#python #data_science #exploratory_data_analysis #jupyter #pandas #visualization #visualization_tools
https://github.com/lux-org/lux
https://github.com/lux-org/lux
GitHub
GitHub - lux-org/lux: Automatically visualize your pandas dataframe via a single print! ๐ ๐ก
Automatically visualize your pandas dataframe via a single print! ๐ ๐ก - lux-org/lux
#python #cleandata #data_engineering #data_profilers #data_profiling #data_quality #data_science #data_unit_tests #datacleaner #datacleaning #dataquality #dataunittest #eda #exploratory_analysis #exploratory_data_analysis #exploratorydataanalysis #mlops #pipeline #pipeline_debt #pipeline_testing #pipeline_tests
https://github.com/great-expectations/great_expectations
https://github.com/great-expectations/great_expectations
GitHub
GitHub - great-expectations/great_expectations: Always know what to expect from your data.
Always know what to expect from your data. Contribute to great-expectations/great_expectations development by creating an account on GitHub.

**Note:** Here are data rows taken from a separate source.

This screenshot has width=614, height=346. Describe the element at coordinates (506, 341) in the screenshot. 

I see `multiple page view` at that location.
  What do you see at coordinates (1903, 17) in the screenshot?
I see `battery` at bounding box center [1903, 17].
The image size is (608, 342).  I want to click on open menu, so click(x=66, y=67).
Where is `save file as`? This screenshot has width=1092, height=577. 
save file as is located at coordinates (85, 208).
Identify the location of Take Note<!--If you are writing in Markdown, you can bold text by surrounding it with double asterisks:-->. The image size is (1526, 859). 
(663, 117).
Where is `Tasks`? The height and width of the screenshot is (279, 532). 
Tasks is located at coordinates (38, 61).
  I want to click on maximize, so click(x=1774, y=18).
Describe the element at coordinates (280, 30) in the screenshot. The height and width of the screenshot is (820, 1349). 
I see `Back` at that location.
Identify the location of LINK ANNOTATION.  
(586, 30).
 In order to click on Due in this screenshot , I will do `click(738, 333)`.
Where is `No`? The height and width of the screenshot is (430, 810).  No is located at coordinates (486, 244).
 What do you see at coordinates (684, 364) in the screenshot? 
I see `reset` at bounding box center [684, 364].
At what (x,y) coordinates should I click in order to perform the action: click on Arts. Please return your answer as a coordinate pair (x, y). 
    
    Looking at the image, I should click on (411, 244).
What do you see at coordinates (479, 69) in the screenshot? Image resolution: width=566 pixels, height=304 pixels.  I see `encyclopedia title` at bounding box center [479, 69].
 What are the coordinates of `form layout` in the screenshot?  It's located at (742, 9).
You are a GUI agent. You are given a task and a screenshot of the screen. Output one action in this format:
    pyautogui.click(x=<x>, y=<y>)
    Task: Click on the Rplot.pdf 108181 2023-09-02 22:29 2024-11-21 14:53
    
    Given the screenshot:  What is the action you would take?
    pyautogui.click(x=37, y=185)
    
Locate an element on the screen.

#python #active_learning #annotations #classification #crowdsourcing #data_centric_ai #data_cleaning #data_labeling #data_quality #data_science #data_validation #entity_recognition #exploratory_data_analysis #image_tagging #label_errors #machine_learning #noisy_labels #out_of_distribution_detection #outlier_detection #robust_machine_learning #weak_supervision
https://github.com/cleanlab/cleanlab
https://github.com/cleanlab/cleanlab
GitHub
GitHub - cleanlab/cleanlab: Cleanlab's open-source library is the standard data-centric AI package for data quality and machineโฆ
Cleanlab's open-source library is the standard data-centric AI package for data quality and machine learning with messy, real-world data and labels. - cleanlab/cleanlab
#python #cleandata #data_engineering #data_profilers #data_profiling #data_quality #data_science #data_unit_tests #datacleaner #datacleaning #dataquality #dataunittest #eda #exploratory_analysis #exploratory_data_analysis #exploratorydataanalysis #mlops #pipeline #pipeline_debt #pipeline_testing #pipeline_tests
GX Core is a powerful tool for ensuring data quality. It allows you to write simple tests, called "Expectations," to check if your data meets certain standards. This helps teams work together more effectively and keeps everyone informed about the data's quality. You can automatically generate reports, making it easy to share results and preserve your organization's knowledge about its data. To get started, you just need to install GX Core in a Python virtual environment and follow some simple steps. This makes managing data quality much simpler and more efficient.
https://github.com/great-expectations/great_expectations
GX Core is a powerful tool for ensuring data quality. It allows you to write simple tests, called "Expectations," to check if your data meets certain standards. This helps teams work together more effectively and keeps everyone informed about the data's quality. You can automatically generate reports, making it easy to share results and preserve your organization's knowledge about its data. To get started, you just need to install GX Core in a Python virtual environment and follow some simple steps. This makes managing data quality much simpler and more efficient.
https://github.com/great-expectations/great_expectations
GitHub
GitHub - great-expectations/great_expectations: Always know what to expect from your data.
Always know what to expect from your data. Contribute to great-expectations/great_expectations development by creating an account on GitHub.